-- Requirement --
Set down the whole listing verbatim.

++++++++++++++++++++

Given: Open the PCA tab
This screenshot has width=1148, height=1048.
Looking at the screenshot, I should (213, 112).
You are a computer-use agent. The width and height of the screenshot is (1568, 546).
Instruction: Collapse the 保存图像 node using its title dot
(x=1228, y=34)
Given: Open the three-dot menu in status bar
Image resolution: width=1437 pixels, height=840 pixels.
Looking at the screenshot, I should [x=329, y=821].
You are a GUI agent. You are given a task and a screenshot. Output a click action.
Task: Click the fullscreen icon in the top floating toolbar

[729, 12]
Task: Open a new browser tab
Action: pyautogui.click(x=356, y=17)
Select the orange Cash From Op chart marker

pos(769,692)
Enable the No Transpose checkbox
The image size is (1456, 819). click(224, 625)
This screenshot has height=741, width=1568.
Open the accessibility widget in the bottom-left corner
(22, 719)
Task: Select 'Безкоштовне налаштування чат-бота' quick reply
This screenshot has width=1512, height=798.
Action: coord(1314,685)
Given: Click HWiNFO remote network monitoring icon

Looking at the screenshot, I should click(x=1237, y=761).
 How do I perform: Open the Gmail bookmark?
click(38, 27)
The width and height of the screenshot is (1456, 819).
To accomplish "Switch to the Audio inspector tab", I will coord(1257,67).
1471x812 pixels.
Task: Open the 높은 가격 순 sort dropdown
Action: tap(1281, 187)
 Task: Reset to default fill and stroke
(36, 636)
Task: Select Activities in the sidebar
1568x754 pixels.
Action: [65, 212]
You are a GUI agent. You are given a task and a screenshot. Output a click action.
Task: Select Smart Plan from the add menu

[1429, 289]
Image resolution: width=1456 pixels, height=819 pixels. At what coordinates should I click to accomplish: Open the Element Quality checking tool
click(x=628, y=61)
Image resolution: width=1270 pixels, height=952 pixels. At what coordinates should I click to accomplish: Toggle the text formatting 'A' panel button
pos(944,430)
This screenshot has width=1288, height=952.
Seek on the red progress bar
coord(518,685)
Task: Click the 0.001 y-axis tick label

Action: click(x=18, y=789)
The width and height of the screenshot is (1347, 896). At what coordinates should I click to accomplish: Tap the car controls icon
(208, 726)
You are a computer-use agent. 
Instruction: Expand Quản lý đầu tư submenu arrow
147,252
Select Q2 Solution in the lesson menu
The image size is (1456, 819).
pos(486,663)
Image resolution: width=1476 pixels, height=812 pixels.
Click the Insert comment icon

++++++++++++++++++++

-- Output for this exercise --
Given: Open the PCA tab
This screenshot has width=1148, height=1048.
Looking at the screenshot, I should (213, 112).
You are a computer-use agent. The width and height of the screenshot is (1568, 546).
Instruction: Collapse the 保存图像 node using its title dot
(x=1228, y=34)
Given: Open the three-dot menu in status bar
Image resolution: width=1437 pixels, height=840 pixels.
Looking at the screenshot, I should [x=329, y=821].
You are a GUI agent. You are given a task and a screenshot. Output a click action.
Task: Click the fullscreen icon in the top floating toolbar

[729, 12]
Task: Open a new browser tab
Action: pyautogui.click(x=356, y=17)
Select the orange Cash From Op chart marker

pos(769,692)
Enable the No Transpose checkbox
The image size is (1456, 819). click(224, 625)
This screenshot has height=741, width=1568.
Open the accessibility widget in the bottom-left corner
(22, 719)
Task: Select 'Безкоштовне налаштування чат-бота' quick reply
This screenshot has width=1512, height=798.
Action: coord(1314,685)
Given: Click HWiNFO remote network monitoring icon

Looking at the screenshot, I should click(x=1237, y=761).
 How do I perform: Open the Gmail bookmark?
click(38, 27)
The width and height of the screenshot is (1456, 819).
To accomplish "Switch to the Audio inspector tab", I will coord(1257,67).
1471x812 pixels.
Task: Open the 높은 가격 순 sort dropdown
Action: tap(1281, 187)
 Task: Reset to default fill and stroke
(36, 636)
Task: Select Activities in the sidebar
1568x754 pixels.
Action: [65, 212]
You are a GUI agent. You are given a task and a screenshot. Output a click action.
Task: Select Smart Plan from the add menu

[1429, 289]
Image resolution: width=1456 pixels, height=819 pixels. At what coordinates should I click to accomplish: Open the Element Quality checking tool
click(x=628, y=61)
Image resolution: width=1270 pixels, height=952 pixels. At what coordinates should I click to accomplish: Toggle the text formatting 'A' panel button
pos(944,430)
This screenshot has width=1288, height=952.
Seek on the red progress bar
coord(518,685)
Task: Click the 0.001 y-axis tick label

Action: click(x=18, y=789)
The width and height of the screenshot is (1347, 896). At what coordinates should I click to accomplish: Tap the car controls icon
(208, 726)
You are a computer-use agent. 
Instruction: Expand Quản lý đầu tư submenu arrow
147,252
Select Q2 Solution in the lesson menu
The image size is (1456, 819).
pos(486,663)
Image resolution: width=1476 pixels, height=812 pixels.
Click the Insert comment icon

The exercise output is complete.